Wednesday, December 19, 2018
Recently I had a chat with a lawyer I've known for years who does a very good job representing large nursing home chains. We found ourselves shaking our heads about a series of news stories reported by central Pennsylvania's Patriot News focusing on care facilities formerly operating as part of the Golden Living chain. See the investigatory report, Still Failing the Frail.
Apparently, even after pressured transfers of the facilities to different companies, presumably companies with better management and better financial resources, many of them "continue to rack up citations with the state Health Department" for substandard practices. I asked the lawyer whether he knew of any nursing home chain that has been able to pull out of death spiral? He couldn't remember one.
There is very little margin when low-income residents depend on Medicaid for payments. Once a facility is affected by fines and pressures to increase staffing, the margin becomes even tighter. Few states want to assume the roles of trustee or receivers for such properties. The article concludes that one necessary step is to increase Medicaid funding.
Although researchers recommend that nursing homes provide at least 4.1 hours of care per resident per day, it remains an open question whether all nursing homes can afford to do that.

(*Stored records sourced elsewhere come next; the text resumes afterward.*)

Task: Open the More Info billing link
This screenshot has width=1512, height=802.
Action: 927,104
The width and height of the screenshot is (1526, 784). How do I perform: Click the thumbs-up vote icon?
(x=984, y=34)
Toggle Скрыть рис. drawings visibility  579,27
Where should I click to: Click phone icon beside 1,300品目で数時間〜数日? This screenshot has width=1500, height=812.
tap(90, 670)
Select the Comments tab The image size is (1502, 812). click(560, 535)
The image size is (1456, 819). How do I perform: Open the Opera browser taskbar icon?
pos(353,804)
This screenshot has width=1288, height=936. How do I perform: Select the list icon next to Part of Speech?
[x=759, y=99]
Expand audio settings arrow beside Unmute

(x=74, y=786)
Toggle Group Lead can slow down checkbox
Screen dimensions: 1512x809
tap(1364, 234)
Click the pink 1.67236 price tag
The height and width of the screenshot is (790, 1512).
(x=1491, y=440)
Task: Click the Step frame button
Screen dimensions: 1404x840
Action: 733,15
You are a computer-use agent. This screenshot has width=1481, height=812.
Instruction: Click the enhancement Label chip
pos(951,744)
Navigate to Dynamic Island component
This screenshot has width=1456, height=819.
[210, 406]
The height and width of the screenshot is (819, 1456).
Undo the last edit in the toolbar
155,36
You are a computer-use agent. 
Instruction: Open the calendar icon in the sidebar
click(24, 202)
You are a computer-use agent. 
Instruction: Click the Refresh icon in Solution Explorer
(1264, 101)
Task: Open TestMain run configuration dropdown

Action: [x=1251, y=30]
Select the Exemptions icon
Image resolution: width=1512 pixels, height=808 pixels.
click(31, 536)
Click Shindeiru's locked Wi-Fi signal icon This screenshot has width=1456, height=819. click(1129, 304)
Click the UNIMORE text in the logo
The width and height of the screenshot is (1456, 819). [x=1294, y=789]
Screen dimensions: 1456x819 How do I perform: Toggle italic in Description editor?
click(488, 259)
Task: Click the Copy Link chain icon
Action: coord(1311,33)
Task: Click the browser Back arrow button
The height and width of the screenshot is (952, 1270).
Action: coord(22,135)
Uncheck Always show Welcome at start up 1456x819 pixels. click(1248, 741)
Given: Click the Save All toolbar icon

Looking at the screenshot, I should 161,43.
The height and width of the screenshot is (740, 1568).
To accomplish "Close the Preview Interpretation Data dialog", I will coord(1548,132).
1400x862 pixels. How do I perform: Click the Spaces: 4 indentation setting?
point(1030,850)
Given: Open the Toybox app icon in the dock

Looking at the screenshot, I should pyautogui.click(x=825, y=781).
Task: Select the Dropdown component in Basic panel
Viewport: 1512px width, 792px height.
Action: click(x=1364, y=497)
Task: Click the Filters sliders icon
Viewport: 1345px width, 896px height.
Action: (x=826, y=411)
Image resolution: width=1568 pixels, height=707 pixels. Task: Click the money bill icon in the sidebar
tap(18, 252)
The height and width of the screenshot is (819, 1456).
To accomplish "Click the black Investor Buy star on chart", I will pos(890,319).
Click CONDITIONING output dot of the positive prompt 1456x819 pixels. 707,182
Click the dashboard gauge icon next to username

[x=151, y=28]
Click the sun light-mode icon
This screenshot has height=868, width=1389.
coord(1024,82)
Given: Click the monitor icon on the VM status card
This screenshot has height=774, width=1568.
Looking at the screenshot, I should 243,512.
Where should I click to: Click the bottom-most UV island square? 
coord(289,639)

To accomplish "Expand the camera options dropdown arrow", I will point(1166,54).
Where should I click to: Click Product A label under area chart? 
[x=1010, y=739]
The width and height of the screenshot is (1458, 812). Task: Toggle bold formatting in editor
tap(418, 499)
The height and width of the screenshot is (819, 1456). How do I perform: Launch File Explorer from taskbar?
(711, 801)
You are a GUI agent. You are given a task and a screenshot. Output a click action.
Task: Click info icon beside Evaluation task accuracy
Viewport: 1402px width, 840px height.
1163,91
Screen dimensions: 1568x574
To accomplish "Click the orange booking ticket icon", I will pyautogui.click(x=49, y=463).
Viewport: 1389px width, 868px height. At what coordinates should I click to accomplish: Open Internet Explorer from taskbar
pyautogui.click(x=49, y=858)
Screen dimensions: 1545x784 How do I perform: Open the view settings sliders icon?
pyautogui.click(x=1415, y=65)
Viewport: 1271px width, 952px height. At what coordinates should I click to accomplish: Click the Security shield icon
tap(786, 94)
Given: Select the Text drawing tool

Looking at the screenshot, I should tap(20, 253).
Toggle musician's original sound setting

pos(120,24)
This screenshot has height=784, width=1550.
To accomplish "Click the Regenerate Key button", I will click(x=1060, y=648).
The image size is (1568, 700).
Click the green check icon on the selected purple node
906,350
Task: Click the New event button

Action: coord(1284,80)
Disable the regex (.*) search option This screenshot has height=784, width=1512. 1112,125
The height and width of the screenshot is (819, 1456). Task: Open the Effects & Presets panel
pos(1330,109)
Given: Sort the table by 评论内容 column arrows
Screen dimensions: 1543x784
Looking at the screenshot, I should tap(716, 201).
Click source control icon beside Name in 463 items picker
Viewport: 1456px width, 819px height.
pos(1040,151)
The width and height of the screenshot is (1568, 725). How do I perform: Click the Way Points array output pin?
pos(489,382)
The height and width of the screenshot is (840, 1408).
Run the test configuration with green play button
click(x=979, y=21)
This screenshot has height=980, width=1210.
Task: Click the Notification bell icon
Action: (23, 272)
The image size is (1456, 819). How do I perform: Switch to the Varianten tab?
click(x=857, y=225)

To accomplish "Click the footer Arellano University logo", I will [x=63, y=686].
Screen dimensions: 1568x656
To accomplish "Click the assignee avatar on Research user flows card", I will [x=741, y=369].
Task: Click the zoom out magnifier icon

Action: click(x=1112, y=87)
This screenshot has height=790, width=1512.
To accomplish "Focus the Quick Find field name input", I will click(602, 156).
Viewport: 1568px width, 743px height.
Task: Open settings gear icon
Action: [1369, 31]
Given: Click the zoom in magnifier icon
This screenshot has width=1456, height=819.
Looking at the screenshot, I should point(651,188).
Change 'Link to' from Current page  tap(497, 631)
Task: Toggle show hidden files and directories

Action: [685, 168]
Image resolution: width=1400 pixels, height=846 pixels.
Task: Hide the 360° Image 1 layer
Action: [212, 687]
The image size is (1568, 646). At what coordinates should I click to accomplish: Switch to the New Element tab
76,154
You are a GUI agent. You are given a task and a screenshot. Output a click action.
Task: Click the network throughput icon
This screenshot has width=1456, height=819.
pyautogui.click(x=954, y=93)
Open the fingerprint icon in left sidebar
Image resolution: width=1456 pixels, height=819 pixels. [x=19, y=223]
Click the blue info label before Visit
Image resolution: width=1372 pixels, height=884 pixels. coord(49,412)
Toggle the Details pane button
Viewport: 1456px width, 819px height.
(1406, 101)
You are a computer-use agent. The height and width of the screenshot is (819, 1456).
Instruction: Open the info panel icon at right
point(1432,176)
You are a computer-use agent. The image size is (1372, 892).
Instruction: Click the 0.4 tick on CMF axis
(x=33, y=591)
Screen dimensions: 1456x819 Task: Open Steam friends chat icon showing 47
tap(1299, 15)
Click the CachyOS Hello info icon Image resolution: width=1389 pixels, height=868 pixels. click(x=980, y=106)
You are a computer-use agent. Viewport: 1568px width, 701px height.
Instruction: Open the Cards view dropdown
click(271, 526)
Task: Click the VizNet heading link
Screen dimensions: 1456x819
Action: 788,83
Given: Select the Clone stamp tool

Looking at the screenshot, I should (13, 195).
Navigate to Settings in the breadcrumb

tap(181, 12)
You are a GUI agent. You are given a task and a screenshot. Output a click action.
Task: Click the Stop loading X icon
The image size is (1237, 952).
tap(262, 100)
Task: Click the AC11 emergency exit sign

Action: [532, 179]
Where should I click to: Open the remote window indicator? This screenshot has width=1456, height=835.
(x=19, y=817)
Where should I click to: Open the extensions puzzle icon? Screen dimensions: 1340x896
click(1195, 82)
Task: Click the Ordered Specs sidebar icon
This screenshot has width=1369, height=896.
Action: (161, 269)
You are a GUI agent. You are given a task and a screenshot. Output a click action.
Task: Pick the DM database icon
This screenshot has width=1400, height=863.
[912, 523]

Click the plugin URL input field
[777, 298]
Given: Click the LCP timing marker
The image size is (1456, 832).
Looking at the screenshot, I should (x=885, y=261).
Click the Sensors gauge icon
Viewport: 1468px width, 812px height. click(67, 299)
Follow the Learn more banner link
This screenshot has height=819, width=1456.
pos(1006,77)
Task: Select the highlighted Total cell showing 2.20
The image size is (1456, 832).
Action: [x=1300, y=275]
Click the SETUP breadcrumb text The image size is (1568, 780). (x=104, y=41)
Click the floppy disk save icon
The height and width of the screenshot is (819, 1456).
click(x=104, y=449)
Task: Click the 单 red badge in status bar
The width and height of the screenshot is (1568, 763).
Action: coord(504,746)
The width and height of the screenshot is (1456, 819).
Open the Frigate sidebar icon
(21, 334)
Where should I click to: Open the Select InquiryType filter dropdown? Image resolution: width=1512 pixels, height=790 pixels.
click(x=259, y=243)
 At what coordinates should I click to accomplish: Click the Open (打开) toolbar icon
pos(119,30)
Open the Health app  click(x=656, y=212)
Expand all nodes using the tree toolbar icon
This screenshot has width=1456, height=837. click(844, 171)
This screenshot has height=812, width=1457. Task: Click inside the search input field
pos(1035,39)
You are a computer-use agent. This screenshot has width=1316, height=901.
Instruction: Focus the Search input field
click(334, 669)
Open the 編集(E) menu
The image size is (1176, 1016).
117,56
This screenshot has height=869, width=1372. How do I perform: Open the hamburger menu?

State and federal governments are the primary payers for the vast majority of nursing home residents. Residents receiving short-term rehabilitation are generally covered by Medicare, administered by the federal government. Long-term residents are generally covered by Medicaid, administered by state governments.
The problem is that state Medicaid programs, as in Pennsylvania, pay nursing homes far less than federal Medicare – sometimes as much as a third.
Although nursing home advocates and some researchers believe for-profit nursing homes routinely skimp on care in order to paid their profits, there are also genuine concerns about whether Pennsylvania’s Medicaid funding is adequate.
Researchers recommend how much of existing Medicaid and Medicare dollars are going to profit and administrative costs in homes. That would help determine whether Medicaid rates need to be raised and, if staffing standards are also raised, how much additional funding they need to provide those levels.
For some states, such as Pennsylvania, the Medicaid funding formula is part of the challenge. As discussed in the series, other states have been able to create direct payment models to assure better accountability for patient care.